Марина Гурина
ДЕНЬ ПЕРВЫЙ
глава из повести

Кожа твоя — древний пергамент, а тексты на нём — скифская вязь: барсы и тигры, оленей терзающие. Череп твой — сосуд для семян полыни, и запах от ноздрей твоих — гарь древних костров. Зубы твои — горных вершин осколки, глазницы — колодцы тьмы. Таким я встретила тебя, воин и вождь, спустя две тысячи лет…

Очнулась я от того, что мимо меня прошли два старичка, спорившие о степени погрешности при радиоуглеродной датировке останков. Передо мной за стеклом лежала мумия вождя из Пазырыкского кургана. Я не помнила, как очутилась в этом зале Эрмитажа, видимо, я просто заблудилась. Но зато я отчетливо помнила, как возникло это чувственное ощущение крепкого и сильного мужчины, жившего две тысячи лет назад… И левая рука его у меня под головою, а правая обнимает меня…

Я посмотрела на часы: скоро нужно было возвращаться в отель.

Мысленно взвешивая оружие, примеряя на себя одежду и золотые скифские украшения, я бродила по залам первобытной культуры и вспоминала, как в далёкие-далёкие времена, когда все меня ласково звали Любочкой, мы студентами летом путешествовали по горному Алтаю. Мы были словно первопроходцы, пробирающиеся вглубь тайги в поисках легендарной шамбалы. Каменистые дороги и крутые скалистые обрывы, чернёвые леса, снежные белки вершин на горизонте — необитаемый дремучий мир, где лишь изредка попадался аил, пастуший стан или охотничья заимка. Горы становились выше с каждым нашим шагом, а мы всё мельче и незначительнее. Суровые кедры и духи перевалов молча встречали нас, непрошеных гостей.

Наш провожатый Тадынгай всю дорогу сообщал нам шепотом, словно по секрету, все местные поверья и приметы: и как разверзлась земля в последнее землетрясение, и как проснулась царевна Укока, и чем можно умилостивить духов перевалов, и как просить у Алтая-Отца покровительства и жизни. Именно жизни, так как больше ничто здесь не имело цены и значения. И ещё он рассказал, как несколько лет назад у него погиб брат.
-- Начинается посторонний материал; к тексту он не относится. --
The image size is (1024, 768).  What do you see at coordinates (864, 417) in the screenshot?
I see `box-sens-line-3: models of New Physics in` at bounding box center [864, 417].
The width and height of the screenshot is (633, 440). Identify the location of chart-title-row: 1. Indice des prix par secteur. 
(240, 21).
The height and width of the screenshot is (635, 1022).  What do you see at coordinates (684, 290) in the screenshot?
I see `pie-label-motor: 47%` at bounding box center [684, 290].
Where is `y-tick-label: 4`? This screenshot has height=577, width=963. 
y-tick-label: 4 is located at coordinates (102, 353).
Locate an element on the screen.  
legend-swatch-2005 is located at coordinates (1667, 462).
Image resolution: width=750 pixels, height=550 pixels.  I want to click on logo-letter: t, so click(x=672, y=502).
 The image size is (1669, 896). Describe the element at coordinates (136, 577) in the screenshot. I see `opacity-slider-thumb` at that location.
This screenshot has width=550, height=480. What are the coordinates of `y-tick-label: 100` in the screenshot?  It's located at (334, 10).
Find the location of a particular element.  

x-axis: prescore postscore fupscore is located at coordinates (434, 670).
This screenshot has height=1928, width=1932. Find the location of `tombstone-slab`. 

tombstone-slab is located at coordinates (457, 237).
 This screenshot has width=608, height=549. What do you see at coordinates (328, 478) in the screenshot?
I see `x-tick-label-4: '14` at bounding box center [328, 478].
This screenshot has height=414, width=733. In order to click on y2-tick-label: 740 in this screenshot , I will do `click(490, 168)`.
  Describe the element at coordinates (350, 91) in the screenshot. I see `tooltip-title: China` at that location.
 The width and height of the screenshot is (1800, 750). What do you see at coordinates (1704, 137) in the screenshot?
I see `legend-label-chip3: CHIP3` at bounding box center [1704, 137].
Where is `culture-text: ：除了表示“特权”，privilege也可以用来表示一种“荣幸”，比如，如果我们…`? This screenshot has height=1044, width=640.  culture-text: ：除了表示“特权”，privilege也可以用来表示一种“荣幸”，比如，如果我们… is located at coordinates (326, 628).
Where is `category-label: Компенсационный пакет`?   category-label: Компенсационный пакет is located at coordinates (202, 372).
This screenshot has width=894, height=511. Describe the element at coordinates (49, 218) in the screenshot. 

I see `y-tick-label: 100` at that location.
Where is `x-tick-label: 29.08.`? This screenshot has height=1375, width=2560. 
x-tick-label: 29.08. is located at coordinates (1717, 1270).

Это был несчастный случай: проезжая верхом на лошади по горной дороге, тот случайно сорвался с обрыва.

Слушая истории старого алтайца, мы трепетали, и с каждой минутой всё отчётливее понимали: наши хрупкие жизни нам здесь не принадлежат. «Ибо не можем по своей воле ни одного волоса сделать ни белым, ни чёрным», всё дальше текла речь Тадынгая, но я уже не слышала его, я думала о том, что горы всё равно справедливее и милосерднее городов: они позволяют умереть человеку чистым, всего лишь в шаге от неба.

По дороге обратно, возвращаясь из тайги, мы остановились на ночь в маленьком домике, стоящем на отшибе какого-то аила. На земле не видно было ничего, а в небе сияло несметное количество огромных звёзд. Среди звёзд царила тишина, а здесь внизу, в земной темноте, то приближаясь к дому, то удаляясь от него, побрякивали медные колокольчики. Невидимые табуны проходили где-то рядом с нами. Иногда мне казалось, что я слышу, как шелестит трава, путаясь в ногах коней, как от холода горной росы ознобом передёргивается шкура жеребёнка.

Колокольчики было слышно даже в доме. Я легла на топчан и некоторое время следила за игрой огня в керосиновой лампе. Потом закрыла глаза и медленно двинулась вслед за табунами под мерный перестук медных колокольчиков. Потом табуны превратились в звёзды…

Утром, едва открыв глаза, я обнаружила, что над кроватью висит репродукция какого-то аляповатого изображения Спасителя. У окна стоял невысокий, самодельный аналой с огромной старинной Библией. Книга была раскрыта, на страницах лежал толстый слой пыли. Я заглянула в текст, набранный мелким церковнославянским шрифтом. «Я есмь истинная виноградная лоза, а Отец мой — виноградарь. Всякую у Меня ветвь, не приносящую плода, Он отсекает».

Наш провожатый рассказал нам, что давным-давно в этом домике жили отец с дочерью. Дочь была смертельно больна. И тогда отец продал свой табун, купил Библию и, не вставая с колен, день и ночь молился о здоровье дочери. И девушка поправилась и покинула отца, она уехала в большой город, а старик умер. И теперь девушка, может быть, где-то ездит по городу на «Пежо». А мимо одинокого домика в горах под медный перестук колокольчиков проходят только кони и звёзды…

И редкие путники вроде меня, ветви, не приносящей плода.